From: Paul <pa...@pr...> - 2012-07-19 22:55:41
|
Have the barest bones of an integration of flex-cvs, flex utf-16, & flex utf-8. Passes 106 of 107 tests. The last is a problem with ccl lists in utf16-mode. Besides this fix it needs many more tests. I'm wondering if the change from the ccl bit map to lists is ok in general in all modes. I'm using it for the tests and there is no perceptible speed difference. Having a bit map for non utf-8 and a list for it would be a pain. Paul On 12-07-19 05:25 AM, Peter Martini wrote: > I'd be thrilled, actually. I started trying to integrate the changes > that flex had gone through and the patches you were sending into my > branch directly, and ended up deferring the work each time when I got > intimidated by the scale of the diffs :-) > > Hopefully the commits in my branch are discrete enough to be useful. > > On Thu, Jul 19, 2012 at 5:21 AM, Paul <pa...@pr... > <mailto:pa...@pr...>> wrote: > > Would you mind if I took your changes, made them conditional on > the utf8 flag and integrated them into the unicode16 version. > I would also like to add more tests. > > > Paul > > On 12-07-18 11:29 AM, Peter Martini wrote: >> Not nearly as thoroughly as you did.
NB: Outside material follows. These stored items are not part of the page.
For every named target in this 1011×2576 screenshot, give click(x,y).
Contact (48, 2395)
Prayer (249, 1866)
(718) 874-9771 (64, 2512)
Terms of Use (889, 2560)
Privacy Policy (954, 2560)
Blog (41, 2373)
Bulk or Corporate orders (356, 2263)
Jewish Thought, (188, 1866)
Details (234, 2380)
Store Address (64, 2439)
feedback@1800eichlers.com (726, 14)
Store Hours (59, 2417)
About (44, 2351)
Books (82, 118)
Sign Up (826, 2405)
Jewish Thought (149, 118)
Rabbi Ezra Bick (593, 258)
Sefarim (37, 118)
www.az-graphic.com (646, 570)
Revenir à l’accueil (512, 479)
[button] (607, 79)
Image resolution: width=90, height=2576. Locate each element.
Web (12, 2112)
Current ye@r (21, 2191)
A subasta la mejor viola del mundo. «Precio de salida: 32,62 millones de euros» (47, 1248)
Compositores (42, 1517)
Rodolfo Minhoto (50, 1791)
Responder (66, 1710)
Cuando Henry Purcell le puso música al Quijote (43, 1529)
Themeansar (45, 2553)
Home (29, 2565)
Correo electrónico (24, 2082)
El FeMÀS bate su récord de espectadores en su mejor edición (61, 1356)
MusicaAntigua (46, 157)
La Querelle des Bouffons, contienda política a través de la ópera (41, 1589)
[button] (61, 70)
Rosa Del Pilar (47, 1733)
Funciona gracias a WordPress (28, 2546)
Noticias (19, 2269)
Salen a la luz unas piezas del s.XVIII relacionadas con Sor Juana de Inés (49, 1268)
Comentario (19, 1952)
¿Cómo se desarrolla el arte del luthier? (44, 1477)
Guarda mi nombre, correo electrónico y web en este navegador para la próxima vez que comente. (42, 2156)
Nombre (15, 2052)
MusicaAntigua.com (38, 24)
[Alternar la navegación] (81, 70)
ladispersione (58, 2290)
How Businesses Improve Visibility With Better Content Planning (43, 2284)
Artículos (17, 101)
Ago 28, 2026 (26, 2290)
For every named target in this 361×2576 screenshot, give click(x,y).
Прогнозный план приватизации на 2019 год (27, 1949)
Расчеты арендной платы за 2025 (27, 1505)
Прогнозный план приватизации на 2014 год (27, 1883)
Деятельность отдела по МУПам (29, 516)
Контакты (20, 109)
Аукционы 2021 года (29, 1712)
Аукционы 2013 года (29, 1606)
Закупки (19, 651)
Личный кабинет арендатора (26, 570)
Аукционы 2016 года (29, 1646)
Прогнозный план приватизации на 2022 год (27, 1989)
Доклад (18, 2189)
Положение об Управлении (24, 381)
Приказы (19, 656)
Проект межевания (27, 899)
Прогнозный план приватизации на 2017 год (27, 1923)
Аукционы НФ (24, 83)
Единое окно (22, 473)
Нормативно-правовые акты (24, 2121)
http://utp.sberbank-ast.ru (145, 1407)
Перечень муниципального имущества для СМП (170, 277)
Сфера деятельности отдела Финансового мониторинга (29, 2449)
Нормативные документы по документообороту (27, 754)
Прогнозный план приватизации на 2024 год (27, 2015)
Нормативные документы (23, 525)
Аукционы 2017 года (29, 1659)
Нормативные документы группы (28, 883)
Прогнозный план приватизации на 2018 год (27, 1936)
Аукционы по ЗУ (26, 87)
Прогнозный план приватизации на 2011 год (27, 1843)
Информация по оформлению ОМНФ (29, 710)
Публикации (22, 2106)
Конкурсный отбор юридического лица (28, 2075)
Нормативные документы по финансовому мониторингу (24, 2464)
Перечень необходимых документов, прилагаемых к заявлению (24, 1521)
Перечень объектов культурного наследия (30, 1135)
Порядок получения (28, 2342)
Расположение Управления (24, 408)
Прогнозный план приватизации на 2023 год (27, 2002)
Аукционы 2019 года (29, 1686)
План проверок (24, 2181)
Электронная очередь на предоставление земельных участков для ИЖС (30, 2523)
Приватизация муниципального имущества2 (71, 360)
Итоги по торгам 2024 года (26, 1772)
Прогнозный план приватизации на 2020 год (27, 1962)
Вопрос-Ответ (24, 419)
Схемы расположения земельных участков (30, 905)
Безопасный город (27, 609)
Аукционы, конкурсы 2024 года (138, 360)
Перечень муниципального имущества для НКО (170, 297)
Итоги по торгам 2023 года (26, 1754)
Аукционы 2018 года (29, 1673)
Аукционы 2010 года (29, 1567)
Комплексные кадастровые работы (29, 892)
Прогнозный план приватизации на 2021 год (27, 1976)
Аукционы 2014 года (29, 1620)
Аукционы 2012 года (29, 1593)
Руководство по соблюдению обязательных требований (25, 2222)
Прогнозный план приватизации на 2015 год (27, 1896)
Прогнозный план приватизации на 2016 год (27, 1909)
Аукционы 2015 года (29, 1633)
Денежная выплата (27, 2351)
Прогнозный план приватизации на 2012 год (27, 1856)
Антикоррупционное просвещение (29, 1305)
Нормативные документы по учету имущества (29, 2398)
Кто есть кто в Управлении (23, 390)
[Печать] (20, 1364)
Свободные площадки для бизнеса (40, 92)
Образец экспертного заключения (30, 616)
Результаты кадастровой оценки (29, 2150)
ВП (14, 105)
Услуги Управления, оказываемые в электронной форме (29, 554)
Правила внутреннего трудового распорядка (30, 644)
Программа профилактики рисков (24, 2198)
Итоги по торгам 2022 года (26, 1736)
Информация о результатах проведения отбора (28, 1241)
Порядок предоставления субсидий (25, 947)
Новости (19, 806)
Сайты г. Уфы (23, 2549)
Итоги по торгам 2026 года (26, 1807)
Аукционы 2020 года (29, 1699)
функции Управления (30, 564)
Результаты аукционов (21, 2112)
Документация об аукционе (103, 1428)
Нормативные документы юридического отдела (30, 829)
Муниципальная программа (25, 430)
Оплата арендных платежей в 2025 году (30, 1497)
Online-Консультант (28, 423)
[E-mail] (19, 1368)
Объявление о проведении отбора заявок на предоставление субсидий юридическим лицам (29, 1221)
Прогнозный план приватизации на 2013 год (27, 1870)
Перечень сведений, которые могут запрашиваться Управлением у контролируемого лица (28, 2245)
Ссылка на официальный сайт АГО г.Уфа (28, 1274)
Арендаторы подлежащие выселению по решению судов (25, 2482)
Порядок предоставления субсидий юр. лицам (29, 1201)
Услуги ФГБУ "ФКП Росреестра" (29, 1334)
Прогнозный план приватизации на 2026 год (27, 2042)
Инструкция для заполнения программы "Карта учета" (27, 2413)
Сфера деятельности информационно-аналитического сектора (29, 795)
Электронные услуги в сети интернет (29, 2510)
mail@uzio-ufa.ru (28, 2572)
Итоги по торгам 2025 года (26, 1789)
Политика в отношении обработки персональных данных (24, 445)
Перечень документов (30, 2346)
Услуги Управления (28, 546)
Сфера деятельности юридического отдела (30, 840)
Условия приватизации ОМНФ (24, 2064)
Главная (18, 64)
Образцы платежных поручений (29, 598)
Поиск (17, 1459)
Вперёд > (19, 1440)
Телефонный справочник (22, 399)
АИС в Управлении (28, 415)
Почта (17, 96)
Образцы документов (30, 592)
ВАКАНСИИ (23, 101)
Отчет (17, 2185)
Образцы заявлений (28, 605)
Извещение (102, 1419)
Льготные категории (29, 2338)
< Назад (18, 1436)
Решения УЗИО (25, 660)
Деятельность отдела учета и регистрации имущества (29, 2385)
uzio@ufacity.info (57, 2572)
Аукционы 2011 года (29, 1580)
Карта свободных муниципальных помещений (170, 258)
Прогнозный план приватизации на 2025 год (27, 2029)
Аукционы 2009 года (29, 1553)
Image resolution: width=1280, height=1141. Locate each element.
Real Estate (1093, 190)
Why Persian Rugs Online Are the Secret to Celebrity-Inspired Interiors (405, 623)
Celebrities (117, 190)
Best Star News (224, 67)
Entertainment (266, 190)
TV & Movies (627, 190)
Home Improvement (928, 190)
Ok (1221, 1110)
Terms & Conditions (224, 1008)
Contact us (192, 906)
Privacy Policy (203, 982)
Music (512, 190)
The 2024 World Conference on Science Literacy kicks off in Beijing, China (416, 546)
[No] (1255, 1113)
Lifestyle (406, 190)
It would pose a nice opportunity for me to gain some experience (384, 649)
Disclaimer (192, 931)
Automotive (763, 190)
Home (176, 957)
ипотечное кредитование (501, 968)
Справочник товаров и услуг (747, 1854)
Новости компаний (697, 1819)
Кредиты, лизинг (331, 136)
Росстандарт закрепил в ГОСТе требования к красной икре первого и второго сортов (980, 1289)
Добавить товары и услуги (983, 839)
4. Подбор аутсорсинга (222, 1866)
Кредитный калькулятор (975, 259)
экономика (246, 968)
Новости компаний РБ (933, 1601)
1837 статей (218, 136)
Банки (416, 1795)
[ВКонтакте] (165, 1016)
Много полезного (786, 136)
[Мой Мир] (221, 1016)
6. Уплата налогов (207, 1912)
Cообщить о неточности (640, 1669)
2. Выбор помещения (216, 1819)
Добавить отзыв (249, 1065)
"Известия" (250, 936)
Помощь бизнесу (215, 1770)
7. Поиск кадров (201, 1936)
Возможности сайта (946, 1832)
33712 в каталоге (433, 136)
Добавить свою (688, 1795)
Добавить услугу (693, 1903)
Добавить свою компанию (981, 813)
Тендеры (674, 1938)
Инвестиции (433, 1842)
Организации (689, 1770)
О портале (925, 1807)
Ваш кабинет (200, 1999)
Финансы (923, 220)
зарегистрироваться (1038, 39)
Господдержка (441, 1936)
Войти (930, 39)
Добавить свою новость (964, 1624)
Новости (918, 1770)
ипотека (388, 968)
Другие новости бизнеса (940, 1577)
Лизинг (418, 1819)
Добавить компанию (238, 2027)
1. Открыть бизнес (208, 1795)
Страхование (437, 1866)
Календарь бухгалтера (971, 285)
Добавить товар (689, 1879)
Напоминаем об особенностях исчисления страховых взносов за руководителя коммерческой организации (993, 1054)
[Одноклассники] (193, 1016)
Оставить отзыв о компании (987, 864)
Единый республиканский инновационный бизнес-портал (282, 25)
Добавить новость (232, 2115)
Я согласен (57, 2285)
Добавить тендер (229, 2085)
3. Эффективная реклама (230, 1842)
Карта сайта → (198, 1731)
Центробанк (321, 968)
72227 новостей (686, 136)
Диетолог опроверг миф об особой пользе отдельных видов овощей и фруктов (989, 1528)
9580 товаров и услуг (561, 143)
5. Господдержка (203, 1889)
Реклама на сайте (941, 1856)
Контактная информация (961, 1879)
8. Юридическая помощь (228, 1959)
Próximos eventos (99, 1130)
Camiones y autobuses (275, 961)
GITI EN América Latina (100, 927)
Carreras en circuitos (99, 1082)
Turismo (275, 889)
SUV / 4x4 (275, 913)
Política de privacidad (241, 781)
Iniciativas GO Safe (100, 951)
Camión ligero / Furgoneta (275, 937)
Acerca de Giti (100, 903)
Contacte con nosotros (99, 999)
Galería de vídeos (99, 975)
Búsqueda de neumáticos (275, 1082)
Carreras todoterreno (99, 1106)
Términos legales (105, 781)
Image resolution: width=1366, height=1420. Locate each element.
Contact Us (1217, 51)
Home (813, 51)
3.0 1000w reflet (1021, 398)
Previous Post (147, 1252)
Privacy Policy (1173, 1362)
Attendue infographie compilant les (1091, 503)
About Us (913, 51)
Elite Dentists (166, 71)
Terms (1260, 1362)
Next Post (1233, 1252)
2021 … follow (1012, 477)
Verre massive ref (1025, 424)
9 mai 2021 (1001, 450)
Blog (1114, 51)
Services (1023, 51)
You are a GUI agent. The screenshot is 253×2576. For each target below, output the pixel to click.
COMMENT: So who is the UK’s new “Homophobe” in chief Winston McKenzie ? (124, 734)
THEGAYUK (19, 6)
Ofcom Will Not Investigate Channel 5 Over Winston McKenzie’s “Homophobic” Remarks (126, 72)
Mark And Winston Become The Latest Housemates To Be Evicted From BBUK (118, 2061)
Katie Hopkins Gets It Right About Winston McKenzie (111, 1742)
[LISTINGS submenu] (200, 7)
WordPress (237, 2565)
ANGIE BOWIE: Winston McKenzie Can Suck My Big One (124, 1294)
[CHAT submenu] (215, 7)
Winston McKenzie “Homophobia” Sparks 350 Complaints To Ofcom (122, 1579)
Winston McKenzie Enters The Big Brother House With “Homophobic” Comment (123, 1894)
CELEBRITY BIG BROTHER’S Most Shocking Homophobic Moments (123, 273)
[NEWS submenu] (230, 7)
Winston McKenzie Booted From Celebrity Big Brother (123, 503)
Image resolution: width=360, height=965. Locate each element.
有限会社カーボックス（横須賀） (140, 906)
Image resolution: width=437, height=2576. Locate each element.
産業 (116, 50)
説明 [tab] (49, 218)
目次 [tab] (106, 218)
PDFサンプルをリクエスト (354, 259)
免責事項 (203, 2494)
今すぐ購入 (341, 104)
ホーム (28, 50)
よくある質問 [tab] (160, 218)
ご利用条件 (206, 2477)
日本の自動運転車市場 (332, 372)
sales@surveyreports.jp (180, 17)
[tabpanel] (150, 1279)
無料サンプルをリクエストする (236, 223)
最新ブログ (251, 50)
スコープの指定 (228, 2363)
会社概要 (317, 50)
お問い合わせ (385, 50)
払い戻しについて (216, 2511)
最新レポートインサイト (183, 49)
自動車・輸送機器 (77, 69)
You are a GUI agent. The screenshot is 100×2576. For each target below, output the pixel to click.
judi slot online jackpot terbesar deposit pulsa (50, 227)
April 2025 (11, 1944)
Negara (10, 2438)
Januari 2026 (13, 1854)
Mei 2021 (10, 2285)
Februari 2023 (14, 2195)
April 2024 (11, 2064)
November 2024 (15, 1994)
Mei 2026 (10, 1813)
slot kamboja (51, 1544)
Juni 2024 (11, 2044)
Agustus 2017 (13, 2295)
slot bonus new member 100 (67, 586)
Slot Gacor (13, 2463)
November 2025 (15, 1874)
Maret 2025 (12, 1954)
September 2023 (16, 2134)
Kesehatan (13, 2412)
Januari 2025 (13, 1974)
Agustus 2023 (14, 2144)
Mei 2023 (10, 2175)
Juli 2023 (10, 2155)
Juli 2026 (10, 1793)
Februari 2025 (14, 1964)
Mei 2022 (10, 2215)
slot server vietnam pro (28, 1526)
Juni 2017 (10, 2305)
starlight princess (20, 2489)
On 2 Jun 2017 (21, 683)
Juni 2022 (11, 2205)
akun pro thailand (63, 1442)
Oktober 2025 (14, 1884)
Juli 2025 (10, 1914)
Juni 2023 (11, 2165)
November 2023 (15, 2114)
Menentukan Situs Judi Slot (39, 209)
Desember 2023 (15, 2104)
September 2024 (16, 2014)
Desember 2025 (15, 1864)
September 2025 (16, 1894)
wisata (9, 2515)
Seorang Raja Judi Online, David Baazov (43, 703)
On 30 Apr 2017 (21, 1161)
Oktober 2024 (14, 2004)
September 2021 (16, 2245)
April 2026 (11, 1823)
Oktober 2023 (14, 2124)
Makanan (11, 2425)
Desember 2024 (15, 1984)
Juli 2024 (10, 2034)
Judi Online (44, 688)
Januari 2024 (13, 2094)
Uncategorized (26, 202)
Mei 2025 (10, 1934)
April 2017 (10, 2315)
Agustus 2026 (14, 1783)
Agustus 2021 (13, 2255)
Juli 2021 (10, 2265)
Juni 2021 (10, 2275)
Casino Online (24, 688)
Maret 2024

I confirmed that with or >> without UTF-8 parsing enabled, if its only ASCII text, the same >> exact tables are generated, and I added tests to make sure that >> the unicode escapes and the '.' work as designed. As designed is >> a very broad definition though. >> >> Take a look at >> https://github.com/PeterMartini/flex/commits/master - I made a >> lot of small commits, so you can see the changes I was making. >> The biggest change structurally was I changed the CCL bitmap to >> be a linked list of ranges, to speed up processing the 0x10 FFFF >> allowed values, and then added a secondary step to convert those >> unicode characters to an equivalent 8-bit pattern. >> >> But my commits also track some housekeeping I did to get rid of >> warnings and get those C++ tests to pass, and I think some of >> that has been merged into the main branch now. >> >> On Mon, Jul 16, 2012 at 5:03 PM, Paul <pa...@pr... >> <mailto:pa...@pr...>> wrote: >> >> How completely have you tested your utf8 version of flex? >> >> Paul >> >> > > > |